Available at: https://digitalcommons.calpoly.edu/theses/3014
Date of Award
6-2025
Degree Name
MS in Statistics
Department/Program
Statistics
College
College of Science and Mathematics
Advisor
Charlotte Mann
Advisor Department
Statistics
Advisor College
College of Science and Mathematics
Abstract
Randomized controlled trials (RCTs) are typically the gold standard for evaluating treatment efficacy in the medical field, yet they can have small sample sizes due to logistical, ethical, and financial constraints. This limitation can result in imprecise treatment effect estimates. Recent methods have sought to enhance the precision of RCT estimates by incorporating information from large, observational, “auxiliary” datasets. An auxiliary dataset includes units that were not randomized in the trial itself, but may be similar to the RCT sample. By leveraging predictive models trained on these auxiliary data, researchers can adjust for potentially more powerful covariates, thereby reducing variance in treatment effect estimation without compromising the integrity of the randomization. Previous applications of this approach have shown its efficacy using educational experiments, where the auxiliary data originate from the same data source as the RCT. To extend and validate the robustness of this approach across domains, this thesis applies the estimation approach to a medical RCT, using publicly available data from an entirely different source.

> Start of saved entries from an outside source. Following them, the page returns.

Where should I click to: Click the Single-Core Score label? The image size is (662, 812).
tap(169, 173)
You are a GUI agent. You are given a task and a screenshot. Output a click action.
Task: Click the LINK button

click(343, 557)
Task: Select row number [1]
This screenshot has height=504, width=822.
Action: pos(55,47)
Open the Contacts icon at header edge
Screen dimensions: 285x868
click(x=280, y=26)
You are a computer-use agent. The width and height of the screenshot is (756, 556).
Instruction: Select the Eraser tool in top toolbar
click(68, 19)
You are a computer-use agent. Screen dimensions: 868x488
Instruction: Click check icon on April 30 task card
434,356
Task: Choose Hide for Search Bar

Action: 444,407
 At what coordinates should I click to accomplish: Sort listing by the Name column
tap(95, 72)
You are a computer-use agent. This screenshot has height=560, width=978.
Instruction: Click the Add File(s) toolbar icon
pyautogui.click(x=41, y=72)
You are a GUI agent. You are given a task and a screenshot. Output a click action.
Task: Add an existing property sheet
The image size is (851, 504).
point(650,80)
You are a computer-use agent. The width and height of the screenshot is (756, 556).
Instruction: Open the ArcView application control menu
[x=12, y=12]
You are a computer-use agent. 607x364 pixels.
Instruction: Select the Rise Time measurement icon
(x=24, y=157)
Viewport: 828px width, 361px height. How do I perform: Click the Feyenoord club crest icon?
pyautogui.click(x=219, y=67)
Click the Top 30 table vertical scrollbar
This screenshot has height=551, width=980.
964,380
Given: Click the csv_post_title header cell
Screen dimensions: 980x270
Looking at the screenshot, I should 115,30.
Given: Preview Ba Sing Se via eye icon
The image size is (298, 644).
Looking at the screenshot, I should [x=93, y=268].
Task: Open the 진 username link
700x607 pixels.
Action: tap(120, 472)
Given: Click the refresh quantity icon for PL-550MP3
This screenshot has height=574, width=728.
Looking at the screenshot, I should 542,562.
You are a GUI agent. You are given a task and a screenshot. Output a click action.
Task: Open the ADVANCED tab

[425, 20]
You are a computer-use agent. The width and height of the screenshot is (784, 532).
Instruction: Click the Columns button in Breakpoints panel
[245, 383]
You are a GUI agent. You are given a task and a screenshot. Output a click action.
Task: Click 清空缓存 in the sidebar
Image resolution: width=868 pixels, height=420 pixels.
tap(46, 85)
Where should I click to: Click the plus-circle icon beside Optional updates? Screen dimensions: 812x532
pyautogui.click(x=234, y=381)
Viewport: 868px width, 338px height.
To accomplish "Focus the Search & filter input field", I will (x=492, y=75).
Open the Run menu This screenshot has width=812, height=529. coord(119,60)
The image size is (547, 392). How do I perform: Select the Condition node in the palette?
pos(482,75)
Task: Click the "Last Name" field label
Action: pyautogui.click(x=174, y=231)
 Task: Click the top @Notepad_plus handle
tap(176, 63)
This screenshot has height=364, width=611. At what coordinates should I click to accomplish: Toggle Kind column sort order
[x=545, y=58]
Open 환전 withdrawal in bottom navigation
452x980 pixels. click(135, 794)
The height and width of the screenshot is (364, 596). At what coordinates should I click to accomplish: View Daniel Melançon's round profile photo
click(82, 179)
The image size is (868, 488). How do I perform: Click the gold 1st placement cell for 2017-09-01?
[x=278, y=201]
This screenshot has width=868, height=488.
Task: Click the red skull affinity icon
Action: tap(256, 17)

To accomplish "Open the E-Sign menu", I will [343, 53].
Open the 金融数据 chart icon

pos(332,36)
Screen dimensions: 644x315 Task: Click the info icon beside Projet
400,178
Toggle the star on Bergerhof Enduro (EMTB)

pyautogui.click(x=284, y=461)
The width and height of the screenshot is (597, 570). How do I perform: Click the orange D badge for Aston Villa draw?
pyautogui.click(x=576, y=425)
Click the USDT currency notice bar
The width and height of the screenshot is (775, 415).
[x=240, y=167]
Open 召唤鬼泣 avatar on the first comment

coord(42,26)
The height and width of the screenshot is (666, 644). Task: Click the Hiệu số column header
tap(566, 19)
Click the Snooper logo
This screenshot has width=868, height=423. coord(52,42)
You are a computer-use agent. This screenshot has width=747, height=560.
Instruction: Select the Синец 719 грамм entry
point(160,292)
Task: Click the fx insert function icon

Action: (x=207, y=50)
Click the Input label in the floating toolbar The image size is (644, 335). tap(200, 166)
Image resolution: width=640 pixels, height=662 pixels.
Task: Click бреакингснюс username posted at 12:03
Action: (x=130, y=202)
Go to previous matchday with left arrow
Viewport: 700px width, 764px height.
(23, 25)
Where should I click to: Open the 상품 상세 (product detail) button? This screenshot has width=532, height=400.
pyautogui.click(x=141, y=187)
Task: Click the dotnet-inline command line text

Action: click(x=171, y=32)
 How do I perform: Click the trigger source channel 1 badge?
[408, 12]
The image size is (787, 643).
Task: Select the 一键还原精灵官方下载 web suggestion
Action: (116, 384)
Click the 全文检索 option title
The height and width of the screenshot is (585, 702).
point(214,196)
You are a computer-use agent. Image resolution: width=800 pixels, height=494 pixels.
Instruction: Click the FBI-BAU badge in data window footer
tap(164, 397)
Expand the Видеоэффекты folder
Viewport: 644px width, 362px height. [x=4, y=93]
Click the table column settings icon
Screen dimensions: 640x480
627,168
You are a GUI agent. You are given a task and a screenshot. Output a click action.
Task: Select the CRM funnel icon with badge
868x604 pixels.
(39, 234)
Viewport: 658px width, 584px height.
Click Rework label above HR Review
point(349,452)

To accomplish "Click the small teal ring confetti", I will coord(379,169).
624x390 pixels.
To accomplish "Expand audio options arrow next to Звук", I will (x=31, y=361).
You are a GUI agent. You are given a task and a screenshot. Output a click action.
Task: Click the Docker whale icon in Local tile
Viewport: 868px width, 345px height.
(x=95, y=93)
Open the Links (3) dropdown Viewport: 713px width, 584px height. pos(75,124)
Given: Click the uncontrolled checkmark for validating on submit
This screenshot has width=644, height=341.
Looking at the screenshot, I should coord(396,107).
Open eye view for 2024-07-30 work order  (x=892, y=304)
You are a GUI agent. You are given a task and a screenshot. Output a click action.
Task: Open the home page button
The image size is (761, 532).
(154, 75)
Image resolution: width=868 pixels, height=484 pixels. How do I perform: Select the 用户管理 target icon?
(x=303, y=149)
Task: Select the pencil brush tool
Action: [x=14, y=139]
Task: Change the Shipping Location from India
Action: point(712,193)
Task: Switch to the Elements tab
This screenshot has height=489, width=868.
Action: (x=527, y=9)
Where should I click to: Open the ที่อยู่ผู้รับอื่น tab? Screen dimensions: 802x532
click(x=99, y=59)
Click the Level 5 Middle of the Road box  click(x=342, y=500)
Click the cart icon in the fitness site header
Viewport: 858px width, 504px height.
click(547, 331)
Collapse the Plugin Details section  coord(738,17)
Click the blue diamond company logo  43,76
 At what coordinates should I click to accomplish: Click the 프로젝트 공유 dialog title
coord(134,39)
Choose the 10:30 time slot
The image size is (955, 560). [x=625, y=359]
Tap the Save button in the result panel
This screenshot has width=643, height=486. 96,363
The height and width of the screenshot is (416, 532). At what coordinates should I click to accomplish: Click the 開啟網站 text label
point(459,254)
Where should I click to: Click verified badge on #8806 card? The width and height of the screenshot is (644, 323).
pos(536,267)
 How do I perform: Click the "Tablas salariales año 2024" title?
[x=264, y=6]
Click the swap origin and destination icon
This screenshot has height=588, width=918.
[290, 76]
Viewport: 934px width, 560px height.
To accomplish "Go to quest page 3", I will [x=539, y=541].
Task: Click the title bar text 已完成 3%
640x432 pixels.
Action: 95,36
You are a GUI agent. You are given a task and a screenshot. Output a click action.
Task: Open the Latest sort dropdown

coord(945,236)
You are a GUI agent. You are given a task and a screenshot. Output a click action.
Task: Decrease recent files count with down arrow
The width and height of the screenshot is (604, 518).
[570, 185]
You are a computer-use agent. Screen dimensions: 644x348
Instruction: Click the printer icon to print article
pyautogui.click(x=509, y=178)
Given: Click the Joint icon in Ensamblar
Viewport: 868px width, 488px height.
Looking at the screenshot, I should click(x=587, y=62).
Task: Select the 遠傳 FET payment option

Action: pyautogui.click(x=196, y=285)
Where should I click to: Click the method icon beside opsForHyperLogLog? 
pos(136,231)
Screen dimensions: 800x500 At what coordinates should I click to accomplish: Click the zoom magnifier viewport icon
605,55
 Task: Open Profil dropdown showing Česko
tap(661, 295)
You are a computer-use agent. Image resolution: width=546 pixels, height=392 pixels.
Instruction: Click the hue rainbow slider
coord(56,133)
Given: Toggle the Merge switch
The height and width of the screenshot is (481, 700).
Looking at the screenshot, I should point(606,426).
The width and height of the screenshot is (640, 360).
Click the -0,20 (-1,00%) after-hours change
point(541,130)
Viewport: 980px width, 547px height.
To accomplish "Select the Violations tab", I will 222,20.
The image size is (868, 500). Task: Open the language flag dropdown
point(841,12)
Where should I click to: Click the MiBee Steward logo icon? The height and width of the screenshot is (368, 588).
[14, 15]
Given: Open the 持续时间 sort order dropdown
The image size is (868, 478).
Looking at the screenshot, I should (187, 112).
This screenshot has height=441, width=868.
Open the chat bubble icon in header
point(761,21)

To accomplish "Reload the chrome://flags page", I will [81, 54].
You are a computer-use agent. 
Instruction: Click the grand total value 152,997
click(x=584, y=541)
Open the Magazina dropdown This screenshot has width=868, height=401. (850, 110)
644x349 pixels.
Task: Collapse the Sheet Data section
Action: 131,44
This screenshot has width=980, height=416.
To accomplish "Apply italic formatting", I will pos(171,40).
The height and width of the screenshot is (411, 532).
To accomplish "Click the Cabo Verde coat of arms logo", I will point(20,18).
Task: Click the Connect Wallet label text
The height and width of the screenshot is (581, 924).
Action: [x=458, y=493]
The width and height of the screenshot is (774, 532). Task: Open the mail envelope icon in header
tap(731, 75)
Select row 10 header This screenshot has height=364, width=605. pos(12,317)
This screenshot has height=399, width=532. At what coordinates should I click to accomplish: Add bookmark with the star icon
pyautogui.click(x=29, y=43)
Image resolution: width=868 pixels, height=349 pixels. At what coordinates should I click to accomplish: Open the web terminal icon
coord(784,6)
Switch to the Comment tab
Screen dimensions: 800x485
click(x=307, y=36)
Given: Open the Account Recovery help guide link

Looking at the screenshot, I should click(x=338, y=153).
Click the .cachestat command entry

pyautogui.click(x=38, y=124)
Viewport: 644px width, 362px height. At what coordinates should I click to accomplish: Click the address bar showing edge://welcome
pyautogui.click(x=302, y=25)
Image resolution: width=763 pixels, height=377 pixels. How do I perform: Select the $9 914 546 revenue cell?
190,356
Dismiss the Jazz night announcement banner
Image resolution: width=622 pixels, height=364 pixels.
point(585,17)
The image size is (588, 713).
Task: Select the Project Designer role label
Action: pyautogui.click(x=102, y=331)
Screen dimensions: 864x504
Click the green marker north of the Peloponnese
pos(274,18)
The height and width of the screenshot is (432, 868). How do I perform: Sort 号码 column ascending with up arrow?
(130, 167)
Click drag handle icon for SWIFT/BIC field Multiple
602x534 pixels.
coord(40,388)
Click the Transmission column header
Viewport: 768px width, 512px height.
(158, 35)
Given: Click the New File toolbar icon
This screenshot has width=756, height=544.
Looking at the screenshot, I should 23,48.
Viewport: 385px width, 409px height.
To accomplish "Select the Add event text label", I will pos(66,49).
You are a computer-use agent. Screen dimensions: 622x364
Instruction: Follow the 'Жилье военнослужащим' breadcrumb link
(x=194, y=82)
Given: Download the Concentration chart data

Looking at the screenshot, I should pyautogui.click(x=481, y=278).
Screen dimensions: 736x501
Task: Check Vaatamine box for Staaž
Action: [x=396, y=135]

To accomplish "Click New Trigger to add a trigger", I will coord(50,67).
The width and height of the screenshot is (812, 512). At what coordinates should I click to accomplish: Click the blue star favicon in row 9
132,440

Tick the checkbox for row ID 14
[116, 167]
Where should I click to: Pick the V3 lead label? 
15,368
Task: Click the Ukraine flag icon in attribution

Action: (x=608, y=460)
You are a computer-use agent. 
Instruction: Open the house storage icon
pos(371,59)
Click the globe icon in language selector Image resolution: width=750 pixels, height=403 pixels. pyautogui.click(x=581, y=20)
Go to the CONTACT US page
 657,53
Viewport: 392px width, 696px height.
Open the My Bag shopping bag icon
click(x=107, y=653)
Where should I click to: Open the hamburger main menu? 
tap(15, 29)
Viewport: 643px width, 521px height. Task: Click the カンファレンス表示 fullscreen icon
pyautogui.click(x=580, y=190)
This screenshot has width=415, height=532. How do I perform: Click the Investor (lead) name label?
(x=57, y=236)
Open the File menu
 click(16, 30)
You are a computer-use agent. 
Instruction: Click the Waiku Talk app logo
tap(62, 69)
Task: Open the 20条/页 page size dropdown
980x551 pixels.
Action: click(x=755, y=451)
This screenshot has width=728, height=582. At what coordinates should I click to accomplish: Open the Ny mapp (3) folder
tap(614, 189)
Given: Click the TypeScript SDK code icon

We analyzed the CHOICES (CTN-0055) RCT, which investigated the feasibility and acceptability of extended-release naltrexone (XR-NTX) as treatment for HIV-infected individuals with opioid or alcohol use disorders for 51 participants. We supplement this analysis with data from NHANES (National Health and Nutrition Examination Survey), a nationally representative survey that collects extensive health and nutrition data from thousands of adults and children across the United States, making it an ideal large-scale auxiliary dataset for our analysis. We leveraged the auxiliary NHANES dataset to develop an auxiliary model that predicts recent alcohol use. We compared methods that integrate experimental and auxiliary data using these model predictions to more standard estimators of the effect of XR-NTX on alcohol use. Our findings did not demonstrate improved precision from incorporating auxiliary model predictions, highlighting potential challenges when applying auxiliary data using an external data source. This case study provides insights into the practical limitations and considerations of using auxiliary data for precision enhancement in small-sample medical RCTs.